Your objective. Rewrite the rows from the start of the records up to and including the line with "point(376,654)", requests included, scaling every coordinate in the answers by 0.6 and rounding to whole numbers with halves rounded up. Leave the numbers in the requests unchanged, and omit the pictures.

Word and element pointing entries.

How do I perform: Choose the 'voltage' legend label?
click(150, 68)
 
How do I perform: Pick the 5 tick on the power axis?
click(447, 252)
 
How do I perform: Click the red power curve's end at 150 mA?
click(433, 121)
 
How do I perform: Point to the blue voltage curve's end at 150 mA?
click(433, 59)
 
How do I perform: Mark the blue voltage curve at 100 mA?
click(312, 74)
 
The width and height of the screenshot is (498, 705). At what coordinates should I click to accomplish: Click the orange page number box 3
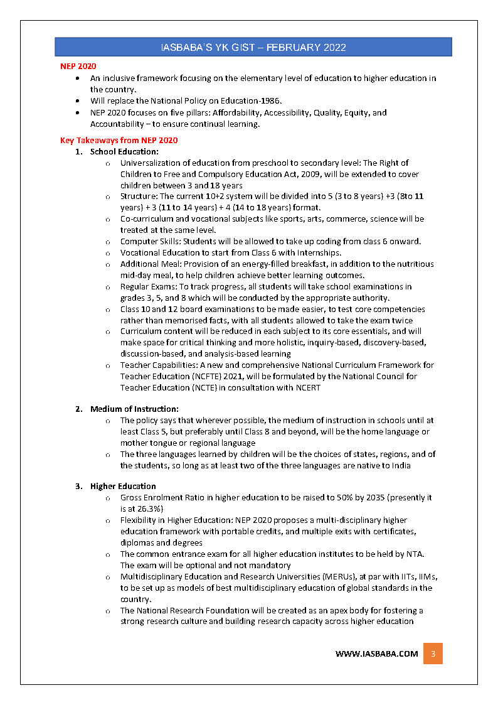point(433,654)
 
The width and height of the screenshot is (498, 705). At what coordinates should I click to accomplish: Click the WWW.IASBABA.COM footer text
point(376,654)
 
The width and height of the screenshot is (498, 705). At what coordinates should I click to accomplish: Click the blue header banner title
point(253,47)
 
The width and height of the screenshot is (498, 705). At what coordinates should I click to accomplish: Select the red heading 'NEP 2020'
point(78,66)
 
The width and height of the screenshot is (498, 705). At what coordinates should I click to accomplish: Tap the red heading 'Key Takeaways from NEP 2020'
point(119,140)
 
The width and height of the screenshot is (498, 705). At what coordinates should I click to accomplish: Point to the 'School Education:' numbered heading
point(124,151)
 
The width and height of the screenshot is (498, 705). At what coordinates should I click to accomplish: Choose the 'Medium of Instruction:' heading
point(134,409)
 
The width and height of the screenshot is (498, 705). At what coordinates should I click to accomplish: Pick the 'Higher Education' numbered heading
point(123,486)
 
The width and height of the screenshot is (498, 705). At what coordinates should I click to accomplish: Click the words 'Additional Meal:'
point(151,264)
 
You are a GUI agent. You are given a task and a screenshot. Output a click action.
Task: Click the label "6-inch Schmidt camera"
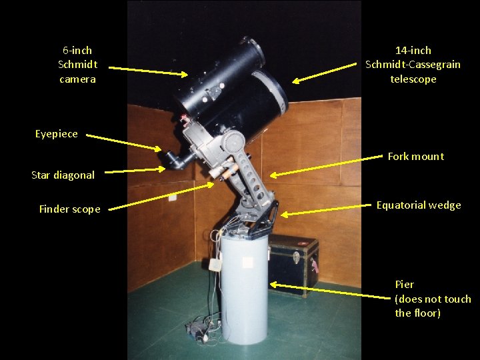click(x=78, y=65)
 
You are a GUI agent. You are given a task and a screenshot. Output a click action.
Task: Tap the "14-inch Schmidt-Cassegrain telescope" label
click(x=413, y=65)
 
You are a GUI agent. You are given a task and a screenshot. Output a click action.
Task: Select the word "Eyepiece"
click(x=56, y=134)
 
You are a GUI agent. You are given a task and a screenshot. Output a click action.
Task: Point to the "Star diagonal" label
click(x=63, y=175)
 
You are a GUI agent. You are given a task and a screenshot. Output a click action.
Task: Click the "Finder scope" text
click(x=70, y=209)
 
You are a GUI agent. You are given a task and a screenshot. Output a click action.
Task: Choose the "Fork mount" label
click(x=416, y=157)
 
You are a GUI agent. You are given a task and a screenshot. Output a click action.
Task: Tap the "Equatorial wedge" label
click(x=419, y=205)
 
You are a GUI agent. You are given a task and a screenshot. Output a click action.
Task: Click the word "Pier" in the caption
click(x=405, y=285)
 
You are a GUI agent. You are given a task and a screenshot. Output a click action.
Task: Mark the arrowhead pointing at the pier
click(x=273, y=285)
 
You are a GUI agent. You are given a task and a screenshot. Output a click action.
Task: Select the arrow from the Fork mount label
click(x=326, y=165)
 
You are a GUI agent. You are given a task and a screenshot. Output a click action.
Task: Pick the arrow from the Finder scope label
click(x=161, y=197)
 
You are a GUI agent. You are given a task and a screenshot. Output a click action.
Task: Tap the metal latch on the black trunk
click(x=296, y=257)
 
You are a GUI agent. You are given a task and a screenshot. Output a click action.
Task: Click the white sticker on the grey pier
click(x=247, y=262)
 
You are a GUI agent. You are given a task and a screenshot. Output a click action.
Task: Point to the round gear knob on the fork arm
click(x=233, y=141)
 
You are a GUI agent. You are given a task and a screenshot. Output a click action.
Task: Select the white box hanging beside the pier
click(x=215, y=264)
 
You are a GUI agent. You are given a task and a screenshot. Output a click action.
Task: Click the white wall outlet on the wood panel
click(x=173, y=197)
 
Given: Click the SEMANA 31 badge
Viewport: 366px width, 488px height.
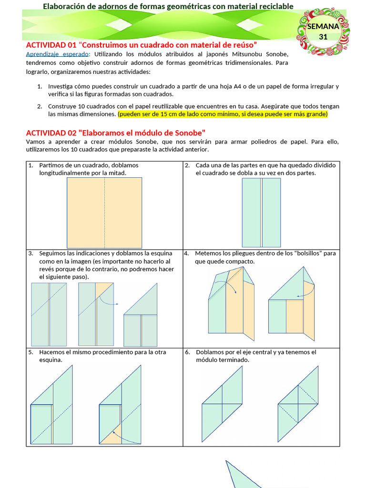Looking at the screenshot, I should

Full output.
How do I perform: Choose the 'voltage' legend label?
click(90, 41)
 
How do I perform: Pick the 5 tick on the power axis?
click(268, 151)
 
How do I perform: Click the red power curve's end at 150 mA?
click(260, 73)
 
How do I perform: Point to the blue voltage curve's end at 150 mA?
click(260, 35)
 
How do I perform: Mark the blue voltage curve at 100 mA?
click(187, 44)
 
The width and height of the screenshot is (498, 705). At what coordinates should I click to accomplish: Click the orange page number box 3
point(260,392)
 
The width and height of the screenshot is (498, 705). At what coordinates should I click to accomplish: Click the WWW.IASBABA.COM footer text
point(226,392)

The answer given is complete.